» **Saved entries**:

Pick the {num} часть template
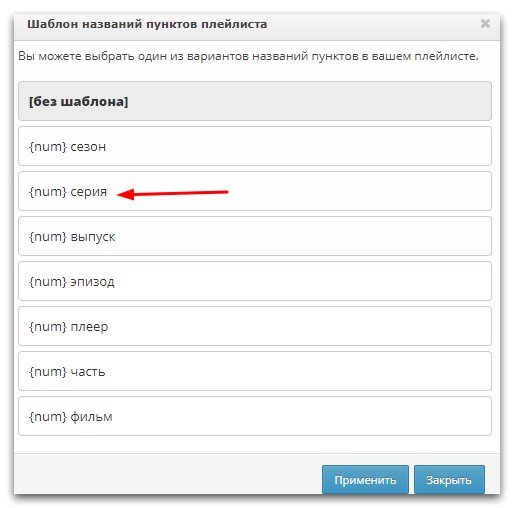Viewport: 514px width, 508px height. [255, 371]
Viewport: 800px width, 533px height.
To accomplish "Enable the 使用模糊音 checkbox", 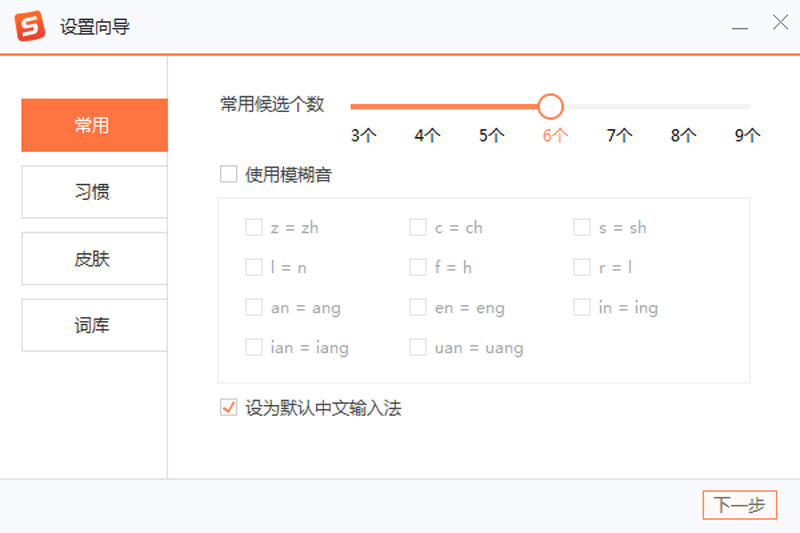I will (229, 174).
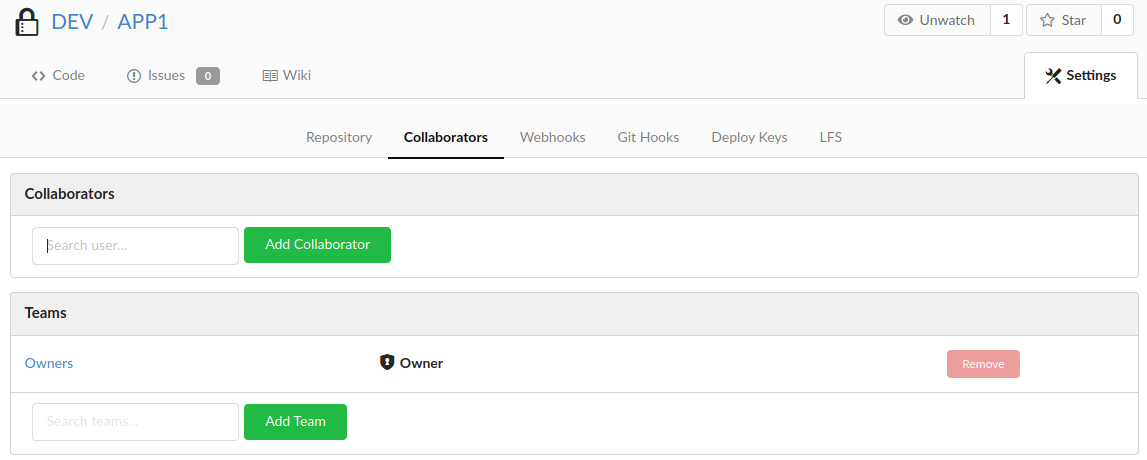This screenshot has width=1147, height=460.
Task: Switch to the Webhooks tab
Action: click(552, 137)
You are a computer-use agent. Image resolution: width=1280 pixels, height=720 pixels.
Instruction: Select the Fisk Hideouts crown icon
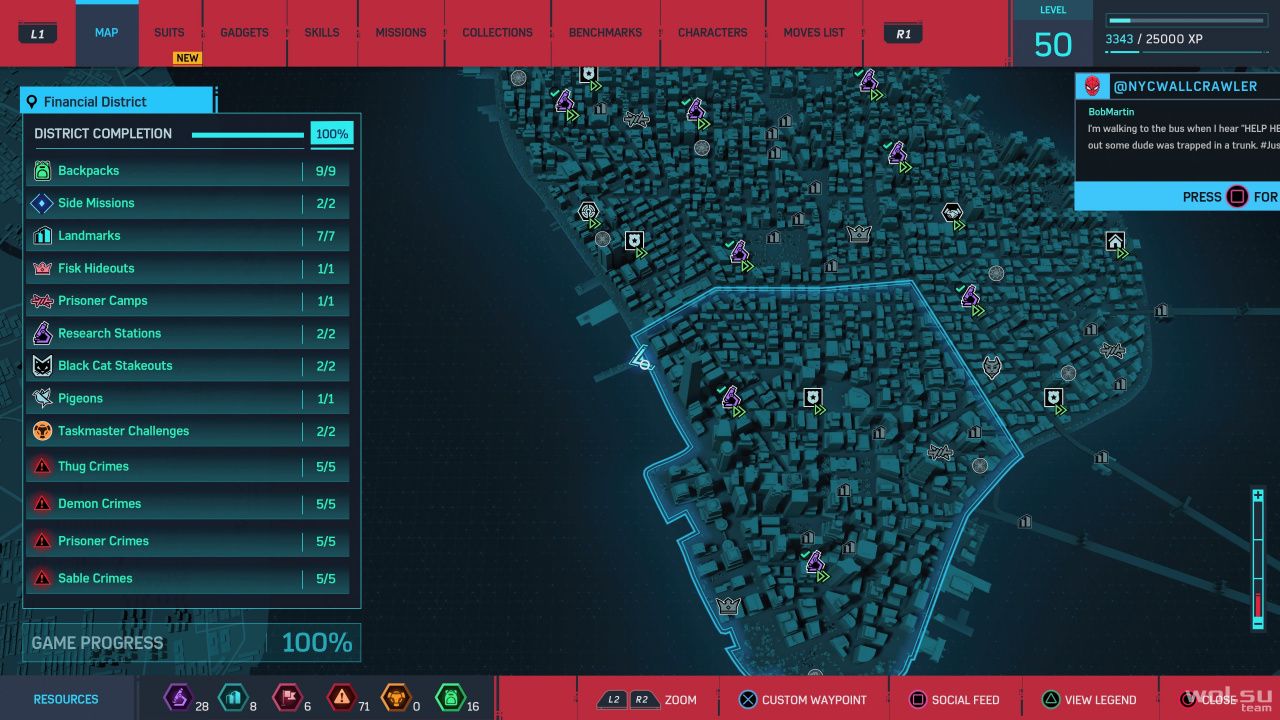42,268
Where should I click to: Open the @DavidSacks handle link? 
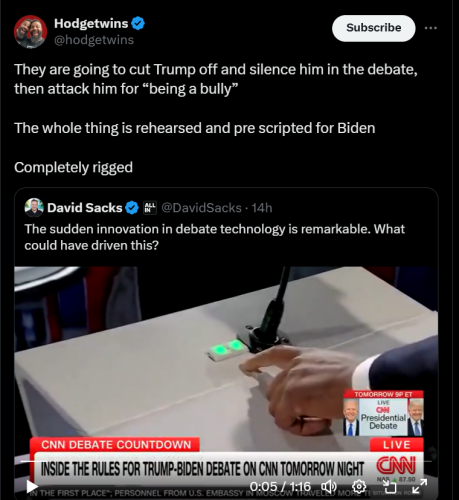pyautogui.click(x=202, y=208)
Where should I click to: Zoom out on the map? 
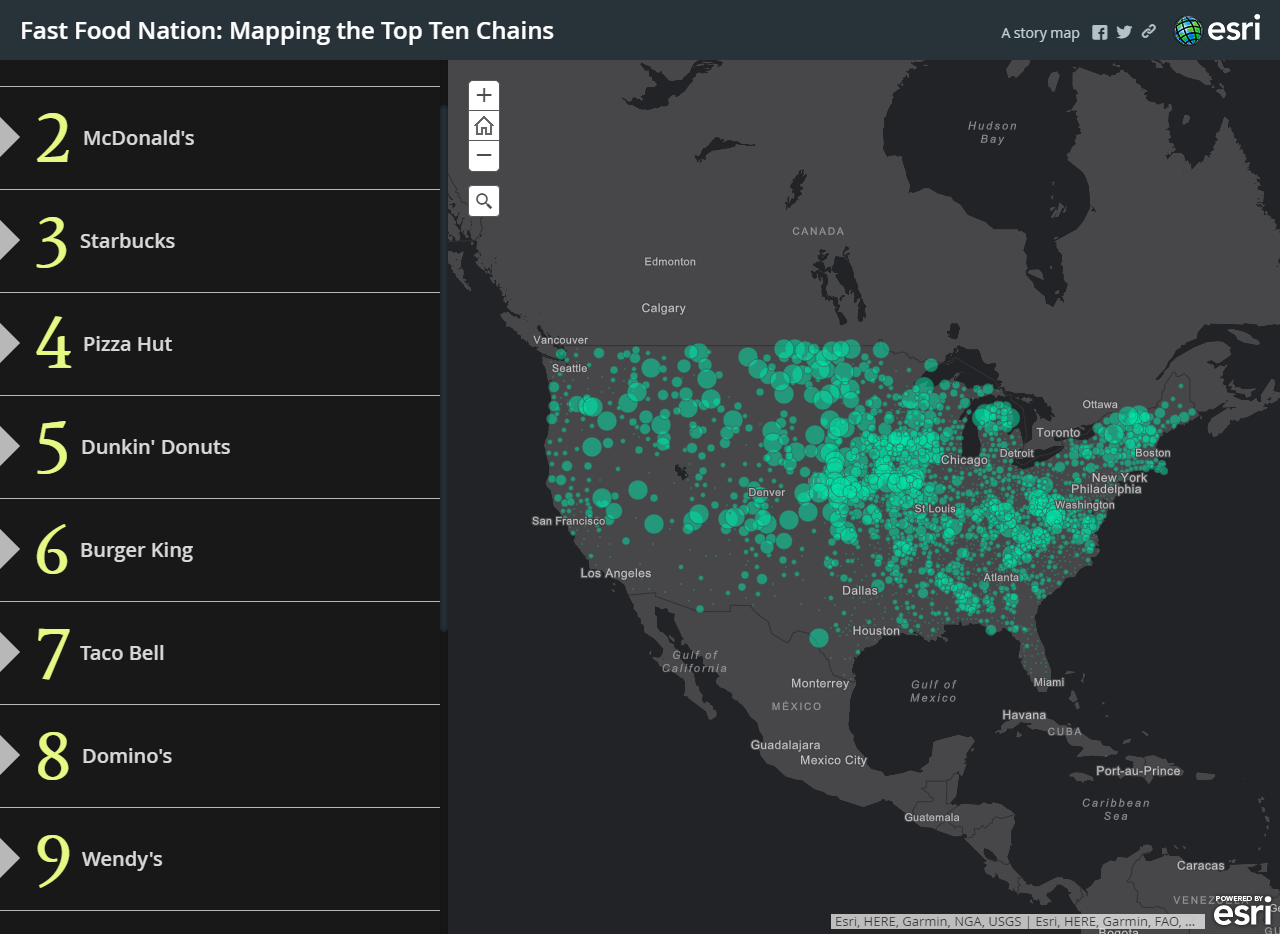[484, 156]
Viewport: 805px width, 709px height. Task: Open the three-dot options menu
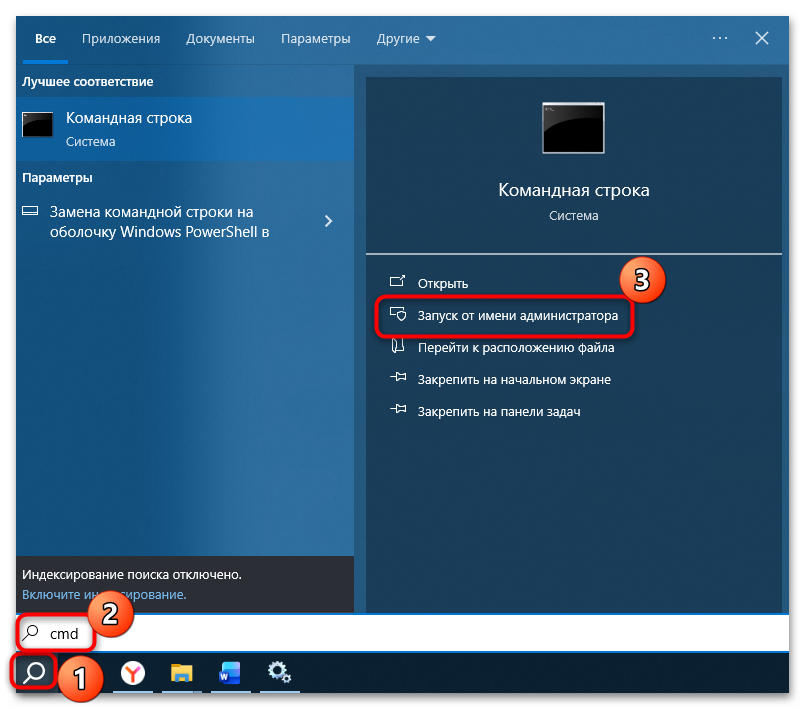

» **Task item**: Pictures don't belong in the copy. Retype exactly the lines from the one with "Instruction: Select the" through the last line of the records.

» **Response area**:
Instruction: Select the Fisk Hideouts crown icon
42,268
Where should I click to: Open the @DavidSacks handle link? 
pyautogui.click(x=202, y=208)
Where should I click to: Zoom out on the map? 
[484, 156]
Viewport: 805px width, 709px height. Task: Open the three-dot options menu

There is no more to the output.